- [Tareas escritas]:
• a. Reescribe como lista breve el párrafo del texto que empieza con "Resuena esta razonada sinrazón" y conserva sus datos principales.
• b. Según el texto, ¿dónde y en qué año se publicó la novela autobiográfica "Les années sans pardon"?
• c. Transcribe el fragmento del texto que va de "El convencido comunista" a "de tales verdades.", ambos incluidos.

- [Texto para leer]:
------------------------
Victor Serge fue un personaje tan interesante como controvertido. Su novela autobiográfica ‘Les années sans pardon’ se publicó en París en 1971, veinticinco años después de la muerte de su autor. Hay una escena, casi al comienzo del libro, en la que Serge hace hablar a un espía soviético a punto de abandonar. Al comunicarle sus planes a un joven y entusiasta colaborador, el espía decepcionado oye en los labios de su discípulo todas las razones que él mismo le había enseñado… “Todo lo que se hace de abominable en apariencia responde a una necesidad, puesto que se hace. El Partido está por encima de todo cuanto se hace, guiado por manos sumamente seguras. Si nos ponemos a dudar, estamos perdidos; a los que se mata son traidores, puesto que se les mata”.
Resuena esta razonada sinrazón en otras palabras pronunciadas algunos siglos atrás. En el curso de la cruzada contra los albigenses, casi ya al final, y ante un grupo de mujeres, viejos y niños capturados tras el asedio y rendición del lugar donde vivían, un capitán de las tropas francesas (de los “cruzados”) preguntó al legado pontificio qué hacer con ellos. La respuesta es bien conocida: “Matadlos a todos. Dios ya sabrá reconocer a los suyos”.
El convencido comunista y el arrogante legado participan, sin saberlo quizá, de la peligrosa instalación en la “verdad” justificativa de cualquier exceso. Porque esta “verdad” hace que el exceso deje de serlo y se convierta en la más pura de las lógicas operativas. La verdad del Partido y la verdad de la creencia fanática y abusiva son la misma. La verdad absoluta que se detenta como un arma, que todo lo justifica y todo lo ampara, blandida, contundente e inmisericordemente, por aquellos que se consideran a sí mismos la encarnación viva de tales verdades.
------------------------
Datos de ubicación de palabras y elementos

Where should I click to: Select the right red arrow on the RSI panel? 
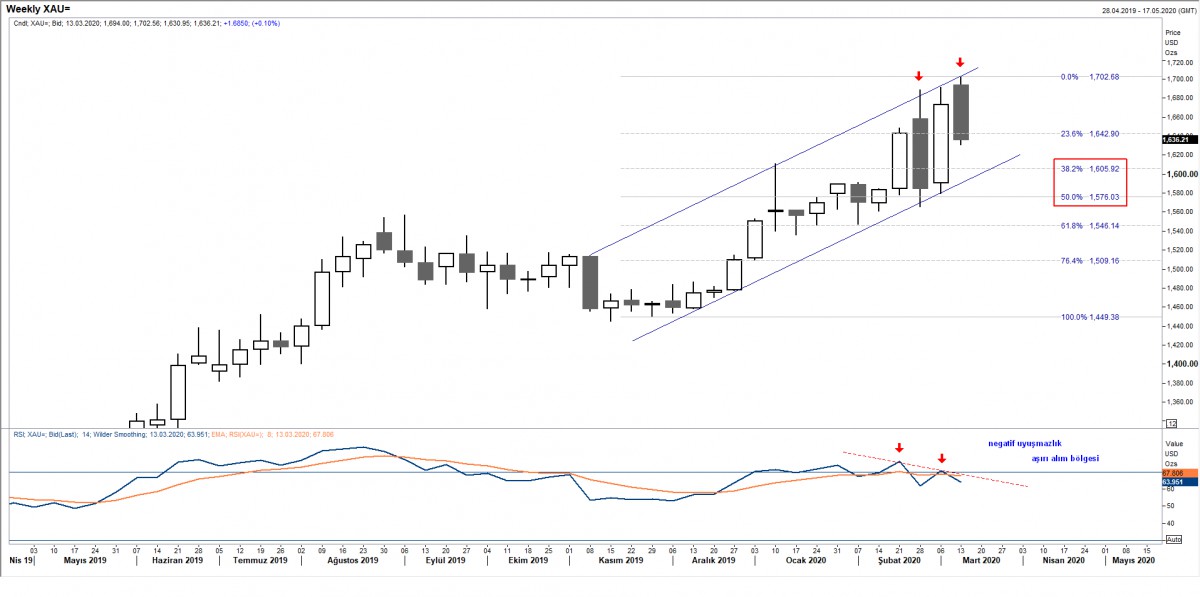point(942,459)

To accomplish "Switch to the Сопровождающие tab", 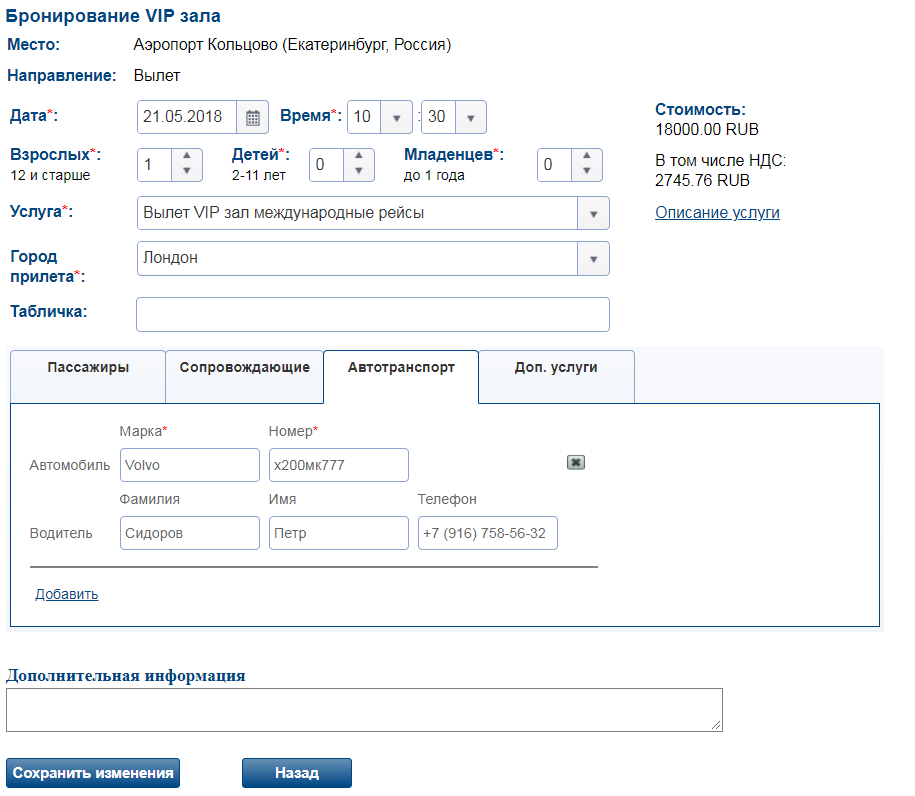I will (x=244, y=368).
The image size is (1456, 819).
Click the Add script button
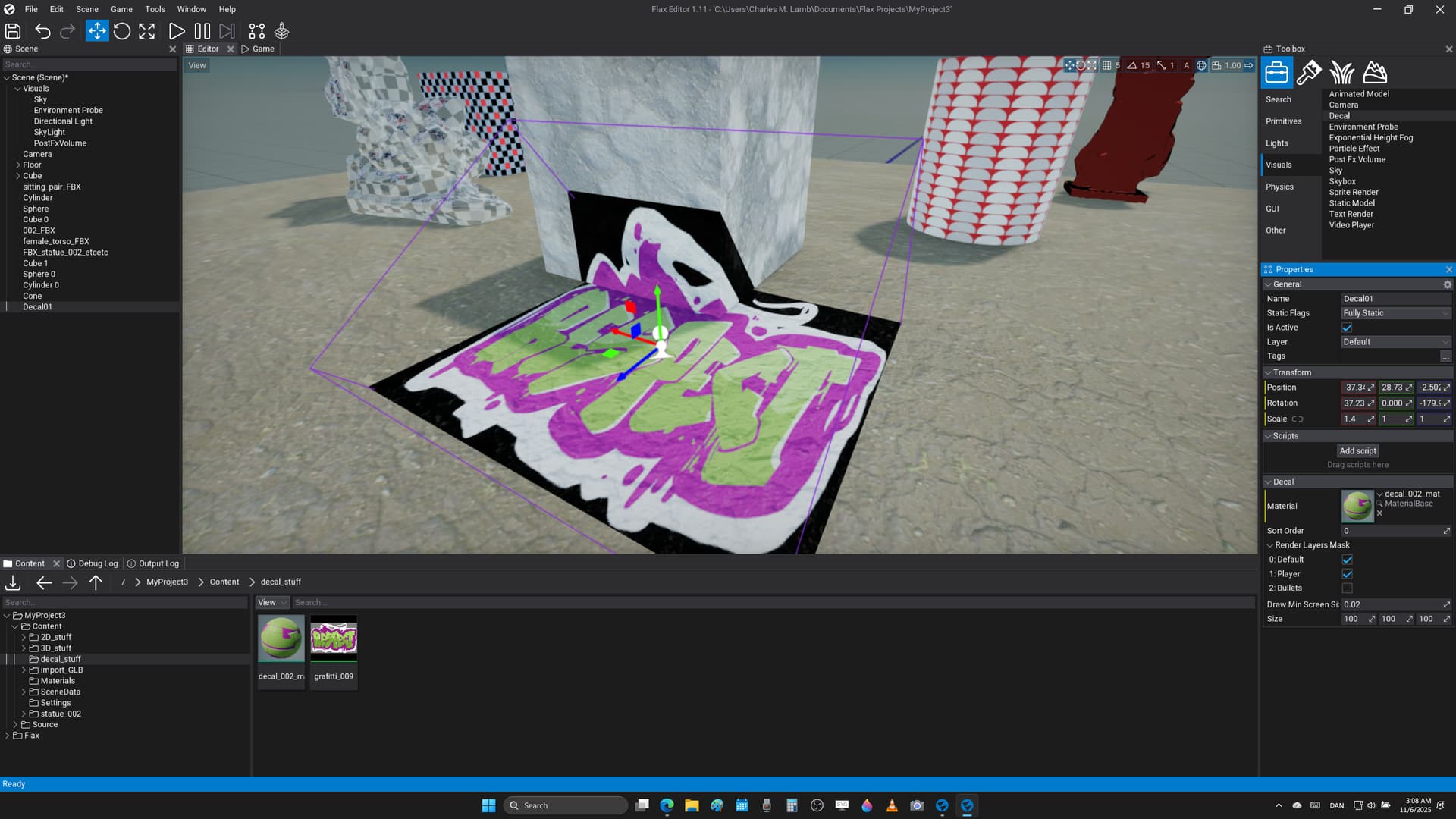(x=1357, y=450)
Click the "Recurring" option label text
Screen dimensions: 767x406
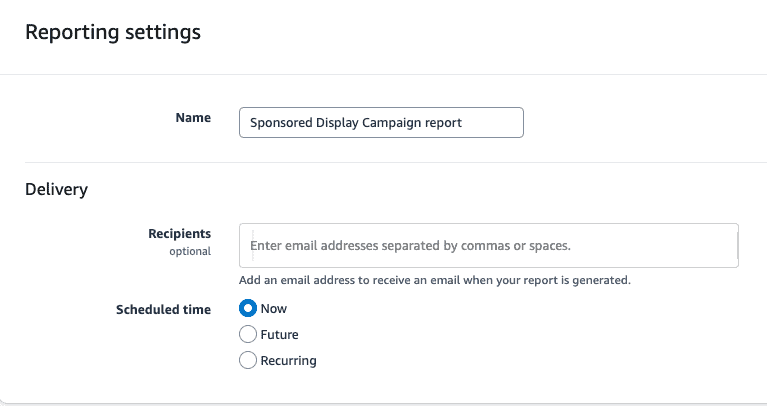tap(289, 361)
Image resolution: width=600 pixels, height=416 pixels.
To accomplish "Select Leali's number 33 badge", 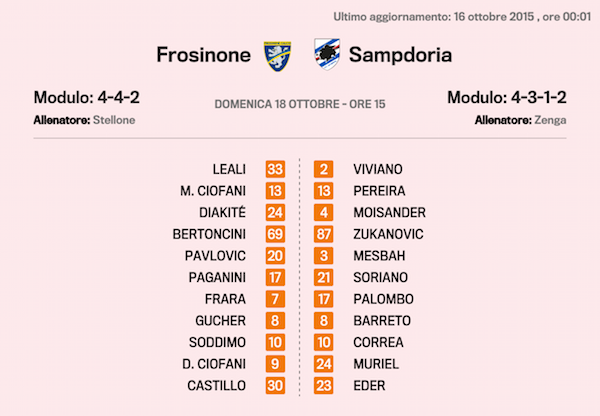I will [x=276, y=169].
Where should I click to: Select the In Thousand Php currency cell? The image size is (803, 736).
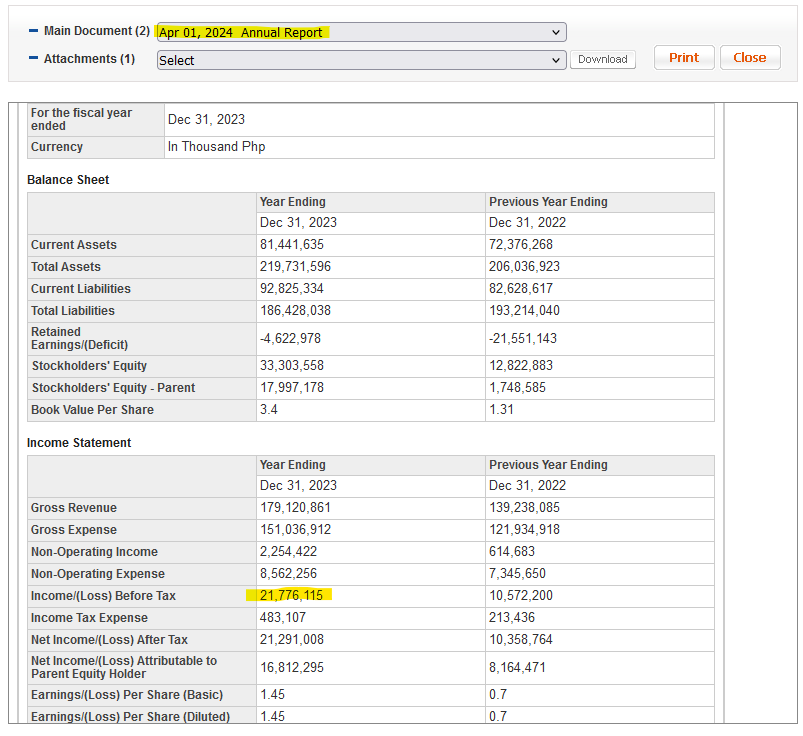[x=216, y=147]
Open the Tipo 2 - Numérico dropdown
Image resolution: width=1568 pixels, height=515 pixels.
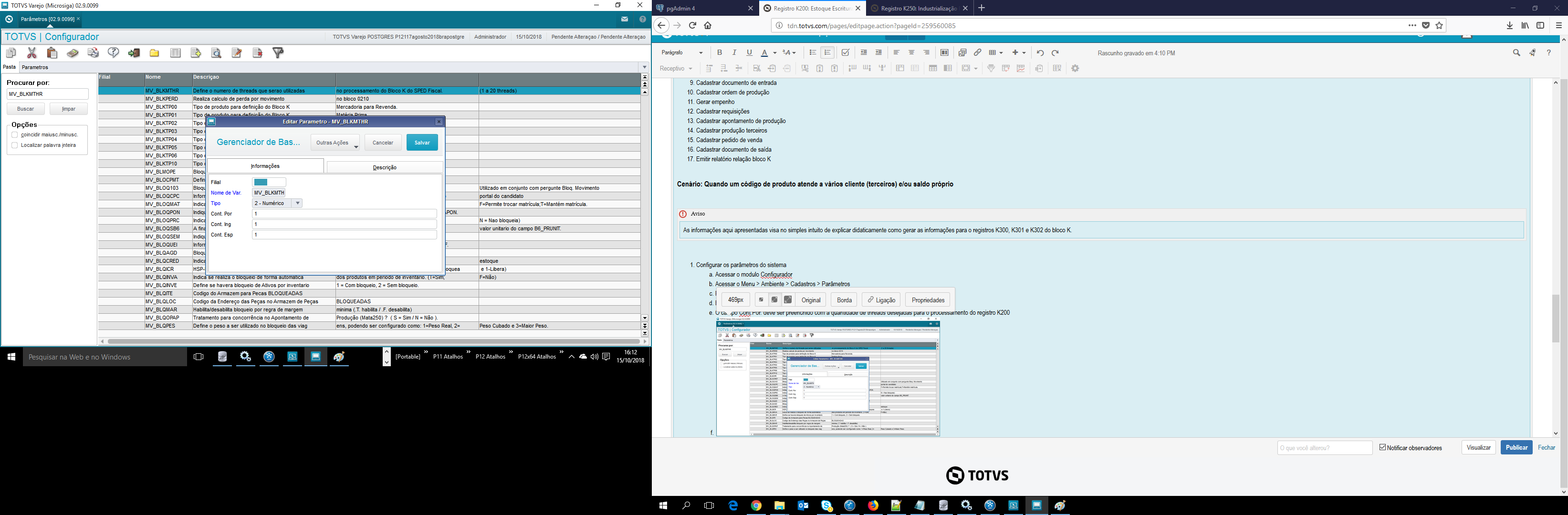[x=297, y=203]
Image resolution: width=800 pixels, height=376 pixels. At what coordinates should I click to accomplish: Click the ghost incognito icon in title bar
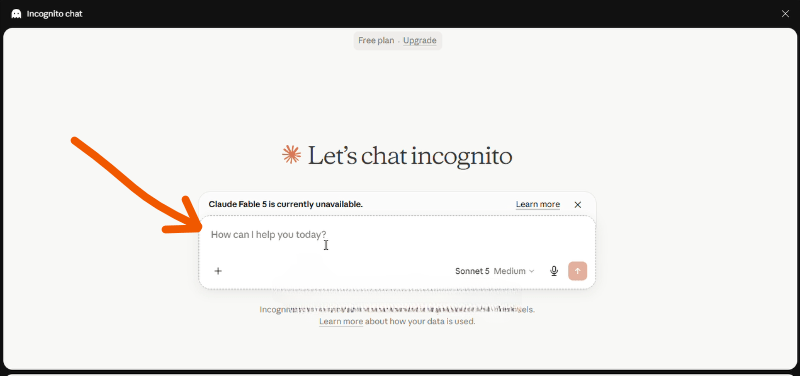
------------------------
- [Respuestas por tarea]:
• a.
- Se trata de palabras pronunciadas algunos siglos atrás, durante la cruzada contra los albigenses, casi al final.
- Tras el asedio y la rendición del lugar donde vivían, se capturó a un grupo de mujeres, viejos y niños.
- Un capitán de las tropas francesas preguntó al legado pontificio qué hacer con ellos.
- La respuesta del legado fue: "Matadlos a todos. Dios ya sabrá reconocer a los suyos".

• b. Se publicó en París en 1971.

• c.
El convencido comunista y el arrogante legado participan, sin saberlo quizá, de la peligrosa instalación en la “verdad” justificativa de cualquier exceso. Porque esta “verdad” hace que el exceso deje de serlo y se convierta en la más pura de las lógicas operativas. La verdad del Partido y la verdad de la creencia fanática y abusiva son la misma. La verdad absoluta que se detenta como un arma, que todo lo justifica y todo lo ampara, blandida, contundente e inmisericordemente, por aquellos que se consideran a sí mismos la encarnación viva de tales verdades.